風呂から出た丸井がこっそりと名無しさんの背後に近付き、ジャージのズボンを下げてしまったのだ。
下げられてしまったのだから、当然名無しさんの下着は部員達にも見えてしまい、全員一斉にそれを見たまま固まり顔を熱くさせてしまった。

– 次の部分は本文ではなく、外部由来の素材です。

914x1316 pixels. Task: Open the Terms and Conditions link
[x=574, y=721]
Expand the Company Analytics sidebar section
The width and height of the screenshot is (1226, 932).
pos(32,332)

それにしても名無しさんは顔に似合わず何といやらしい下着を着けているのか。
淡いパープルのフリルのついた下着だなんて、自分達には少し刺激が強過ぎる。
部員達は名無しさんの背後でにやにやと笑う丸井に鋭い視線を向けつつ、良くやったと内心では思っていた。
「まっ…丸井さん!な…何て事してくれるんですかっ」
「まあまあ、ガムやるからそう怒んなよい」
「怒りますよっ。そ…それにどうしていつもこんな事するんですか」
「そんなの決まってんだろい。見たいからだぜい」
「何ですかそれは…」
「それより、お前ちょっと俺に付き合えよい」
「どど…どうしてですか」
「お菓子食べながら交流深めようと思ってよい。な、いいだろい?」
「お菓子…ですか?」
「そうだぜい。一杯あるぞ〜。チョコレートとかクッキーとか饅頭とか…」
「お…お饅頭ですか?いっ…行きたいです!」
「ブン太。抜け駆けとは頂けないナリ。俺も行くぜよ」
「あ、そういう事なら俺も行くっす!」
「で、ではあの…皆さんで一緒にというのはどうでしょうか。それなら皆さんも交流を深められるでしょうし」
「私も名無しさんさんに賛成で〜す!桜乃も行くでしょ?」
「う…うん」
「なら食堂に行かへん?あそこだったら大人数でも大丈夫やろうし」
「それは俺達も行ってもいいのかな?」
「いいっすよ!ね、丸井さん」
「しょうがねえな。こうなったら全員でもっと交流深めようぜい」
「行きたいのは山々なんだけど、俺達はこれからミーティングだからまたの機会に行かせて貰うよ。ね、跡部と手塚」
「…ああ」
「チッ…おい名無しさん」
「は、はい」
「お前、約束はちゃんと覚えてんだろうな」
「勿論です」
「ならいい」
素っ気ない態度の跡部に名無しさんは首を傾げてしまったものの、早く行こうと言わんばかりに朋香に手を引かれてしまったのでそのままその場を部員達と共にあとにしていった。
また自分は跡部を怒らせてしまったのだろうか。
確かに跡部の立場になってみると、ミーティングがあり、来たくても来れないその状況を考えれば面白くなくなってしまうのも分からなくもない。
丸井に頼んで、お土産としてお饅頭を少し分けて貰ってそれを後で跡部に渡そう。
名無しさんはまたしても素晴らしい程の勘違いをしているにも関わらず、それに気付かないままうんうんと1人で頷いていた。